Sinnbild der Verehrung Allahs und der großartigen Geschichte arabischer Architektur: Die Sultan Qaboos Grand Mosque. Auf sage und schreibe 416’000 Quadratmetern hat der Sultan zu ehren seines Gottes ein Monument des Glaubens errichten lassen, allein der Haupt-Gebetsraum umfasst 4’000 Quadratmeter, die Kuppel thront stattliche fünfzig Meter über dem Boden. Zur Anlage gehört auch eine Bibliothek mit über 20’000 wertvollen Büchern
Mit diesen letzten Eindrücken verlassen wir ein Land, das uns von Beginn an in seinen Bann gezogen hat. Die Erwartungen waren gar nicht so groß bei der Ankunft, aber die grandiose Weite der Wüste, die Freundlichkeit der Menschen in den Städten, die bunten und lebendigen Märkte und Souks, der gediegene Luxus in Muscat und die Faszination der Widersprüche einer sich wandelnden Gesellschaft machen den Oman zu einem der interessantesten Länder auf der arabischen Halbinsel, das noch dazu vollkommen sicher bereist werden kann.
Autor & Photos: Jörn Pfannkuch / Cinnamon Circle
Visum: Bürger der EU und der Schweiz erhalten ihr Visum am Airport bei der Einreise.
Anreise: Flüge aus Deutschland und der Schweiz gibt es täglich zum Beispiel mit Oman Air, Swiss und Lufthansa. Eine Anreise mit dem PKW aus den Vereinigten Arabischen Emiraten sollte mit den zuständigen Botschaften abgeklärt werden.

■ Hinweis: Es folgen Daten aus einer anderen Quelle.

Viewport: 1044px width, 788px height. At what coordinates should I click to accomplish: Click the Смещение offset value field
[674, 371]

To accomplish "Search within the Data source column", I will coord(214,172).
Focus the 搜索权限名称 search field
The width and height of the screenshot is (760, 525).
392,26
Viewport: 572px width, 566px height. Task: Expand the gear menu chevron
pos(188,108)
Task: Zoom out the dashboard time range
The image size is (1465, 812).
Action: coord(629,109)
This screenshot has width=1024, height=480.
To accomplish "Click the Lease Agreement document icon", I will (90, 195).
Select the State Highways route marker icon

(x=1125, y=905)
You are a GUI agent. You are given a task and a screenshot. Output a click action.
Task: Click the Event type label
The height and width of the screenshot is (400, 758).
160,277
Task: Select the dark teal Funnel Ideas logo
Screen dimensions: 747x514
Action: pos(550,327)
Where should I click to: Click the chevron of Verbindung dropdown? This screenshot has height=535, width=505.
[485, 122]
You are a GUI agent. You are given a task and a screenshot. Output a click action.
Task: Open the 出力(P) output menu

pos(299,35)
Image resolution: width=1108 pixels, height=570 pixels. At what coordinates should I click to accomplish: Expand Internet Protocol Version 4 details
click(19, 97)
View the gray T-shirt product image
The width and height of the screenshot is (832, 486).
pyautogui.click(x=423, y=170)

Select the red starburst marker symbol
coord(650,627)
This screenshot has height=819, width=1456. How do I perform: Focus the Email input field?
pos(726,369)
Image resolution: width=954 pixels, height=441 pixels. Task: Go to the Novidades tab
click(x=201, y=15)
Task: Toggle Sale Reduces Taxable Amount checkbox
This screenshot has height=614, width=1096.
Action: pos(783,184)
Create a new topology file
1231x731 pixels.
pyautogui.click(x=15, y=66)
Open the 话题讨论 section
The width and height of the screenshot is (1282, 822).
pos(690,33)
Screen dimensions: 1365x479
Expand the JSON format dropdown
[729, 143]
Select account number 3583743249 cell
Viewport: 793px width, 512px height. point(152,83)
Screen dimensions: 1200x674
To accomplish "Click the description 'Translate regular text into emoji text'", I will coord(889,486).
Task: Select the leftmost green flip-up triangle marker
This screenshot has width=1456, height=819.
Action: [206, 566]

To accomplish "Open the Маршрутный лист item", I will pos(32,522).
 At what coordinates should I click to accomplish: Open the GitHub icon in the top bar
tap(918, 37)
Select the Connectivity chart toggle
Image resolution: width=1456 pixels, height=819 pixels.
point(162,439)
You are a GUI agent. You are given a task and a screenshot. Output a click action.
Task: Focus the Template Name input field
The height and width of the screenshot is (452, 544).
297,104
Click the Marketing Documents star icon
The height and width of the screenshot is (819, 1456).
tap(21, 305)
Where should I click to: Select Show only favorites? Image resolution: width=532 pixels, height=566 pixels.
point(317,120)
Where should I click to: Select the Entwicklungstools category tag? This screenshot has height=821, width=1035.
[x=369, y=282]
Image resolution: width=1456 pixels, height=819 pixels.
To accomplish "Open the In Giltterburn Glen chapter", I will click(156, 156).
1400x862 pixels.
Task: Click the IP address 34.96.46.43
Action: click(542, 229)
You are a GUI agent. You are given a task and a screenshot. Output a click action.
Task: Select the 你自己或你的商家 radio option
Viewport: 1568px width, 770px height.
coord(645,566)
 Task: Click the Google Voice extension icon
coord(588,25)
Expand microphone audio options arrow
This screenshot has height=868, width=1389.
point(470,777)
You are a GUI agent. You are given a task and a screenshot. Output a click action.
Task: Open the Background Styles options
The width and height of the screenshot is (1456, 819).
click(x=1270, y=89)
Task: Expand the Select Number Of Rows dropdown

Hotels: In der Umgebung und im Zentrum der Hauptstadt Muscat gibt es folgende Luxushotels:
The Chedi / Shangri-La / Al Bustan Palace by Ritz-Carlton / Ziggy Bay by Six Senses / Interconti / W Muscat by Marriott
Außerhalb Muscats gibt es meist nur einfache aber saubere Mittelklasse Hotels der Dreistern-Kategorie. Im Jabal Al Akhdar Gebirge befindet sich ein Luxus-Resort der Alila Kette in einer gigantischen Anlage mit spektakulärer Aussicht auf die Schluchten eröffnet.